Experiment

by Alexa Frisbie (M.T. ’91)

Alexa FrisbieScience education class at the Curry School. Professor Dick Rezba hands us a bag filled with wires, batteries, and lights. He says, “Experiment. I will check back in 10 minutes to learn what you discover.”

Huh? We sit at first. What are we supposed to do exactly? Rezba is silent, looking at us. He says no more. So we start experimenting. We touch wires, get a lightbulb to light. “Hey, does yours do this too? I wonder if it is because . . . let me try this to see . . .” In moments, we were experimenting, forming theories, and testing them.

I write in my notebook, “Sixteen years of schooling and this is the first time I have been allowed to truly experiment.”

Sure, I had completed step-by-step experiments from my text, but let’s be clear—I was following directions—nothing more. Each drop placed was carefully controlled. I couldn’t compare the effect on one drop versus two unless instructed. I was a variable to be controlled, not a designer of experiments.

And yet . . . that one moment, one word, prepared me for life more than any other.

Experiment.

Fast forward: College graduation with my master’s degree, moving to San Francisco in 1991, no job, and no set path for getting one.

Ten resumes a day? Networking? Volunteering?

Experiment and wonder why . . .

“I wonder why you didn’t call me in for an interview,” I asked, voice almost trembling. “Because it looked liked you rushed through your cover letter,” came the reply. Paying by the hour to use a computer, I had. I spent two weeks on my next cover letter and resume and got the job.

Fast forward. Hundreds of problems in teaching. Hundreds of things not working. Experiment anew the next day. Why did it work? Why not? Keep building upon your knowledge.

The most meaningful gift I received in college I felt impelled to share in return—that absolutely silent transfer of trust. You can figure this out. That silence when the path isn’t clear. A precious gift. Three years ago I designed an afterschool enrichment program based on passing this gift along, called Children’s Workshop. I realized that there are three key components imbedded in the word experiment (when you really mean it).

Create. I trust you to create. Face a blank sheet of paper and move forward. Forge a path. Managers the world over are grateful for the person who tries to figure it out instead of rushing in for constant hand holding. Workshop begins with an invitation to create.

When you trust a child to create, by definition, you will not know exactly where a lesson is going. You will be surprised. One day, our challenge at Innovation Workshop was to create a paper plane that could fly the straightest. How would we test that? Eyeball it to see if it flew straight? Fly the planes through a hula hoop? From what distance?

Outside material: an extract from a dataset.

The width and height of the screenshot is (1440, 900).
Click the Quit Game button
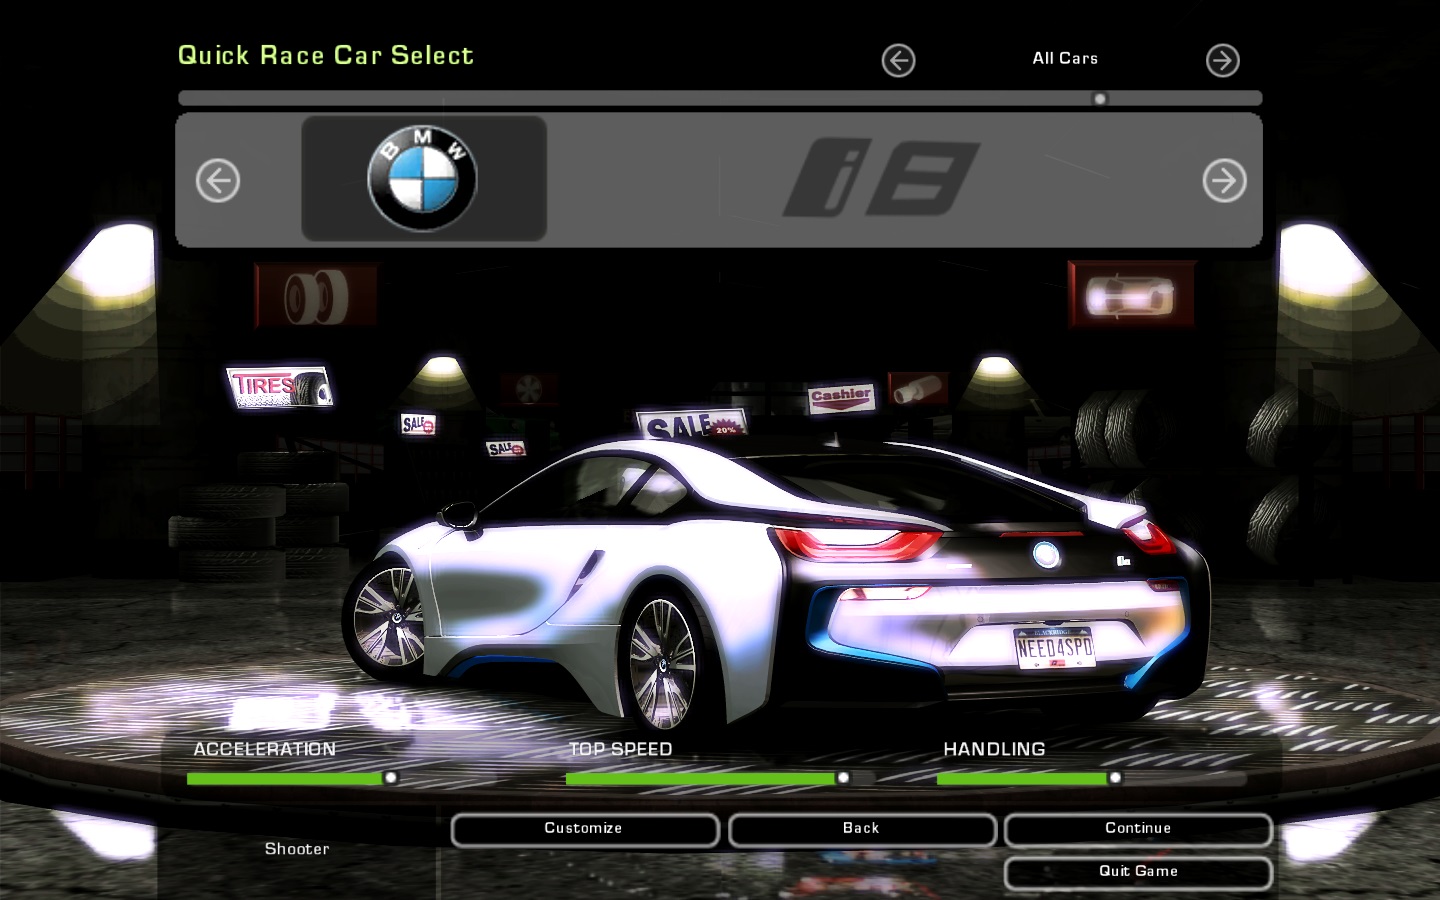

We haggled on particulars of a fair test. As we worked on that, one child proceeded to build the heaviest airplane I had ever seen. Duct tape, so much paper, it looked immense, incapable of overcoming the confines of gravity. I suggested it may be too heavy to fly. He ignored me. Later, during testing, I realized that he had created a perfect replica of Orville and Wilbur’s first plane, and it flew the straightest—time after time. I went home with a smile on my face. And had it not worked . . .?

Perseverance. There is nada, nothing that I have accomplished that hasn’t involved pushing through hurdles that have to be figured out, rethought, redone. Much of it is tedious. How do we prepare children to persevere? If a school day involves identical successful projects or a series of quick activities, children need something more to build this internal resilience. Workshop always contains work time to persevere toward a goal. The dance begins, the dance between building perseverance or building . . . well, tears.

One day at Workshop, we watched a child punch 50 holes around a kite and then tie 50 strings on the holes. The kite would not fly. The child then untied strings and tested. The child eventually untied 46 strings. Four strings were left. The kite flew. During presentations that day the child panted, “If you ever make a kite, you only need 4 strings. You don’t need 50. I am exhausted,” he ended, “but it was worth it.”

Were we cruel not to say so before? Not to have given a set of instructions on how to make a kite? I had, in fact, softly suggested that so many strings might make the kite too heavy. This child pushed on. I let him. He persevered. The more you try, fail, try and succeed, the more you are willing to steal victory from the jaws of defeat the next time. We don’t often, as parents or educators, have time during the day to allow this to happen. We take over. Because the missteps do take time.

Perseverance is implied in this type of experimenting. And when you create, persevere, and discover something for yourself, you have to . . .

Communicate. At the end of each Workshop, children say what they tried, learned, and discovered. They call on classmates and teachers to share strengths we like, and suggestions and questions. By ending this way, the children consolidate their thinking while they work, building on each other’s successes and failures.  Public speaking becomes second nature. The fears dissipate with time and practice. We share at the end of each Workshop.

This focus on creating, persevering, and communicating is imbedded in Rezba’s one instruction: Experiment. Thank you, Mr. Rezba, for your inspiration.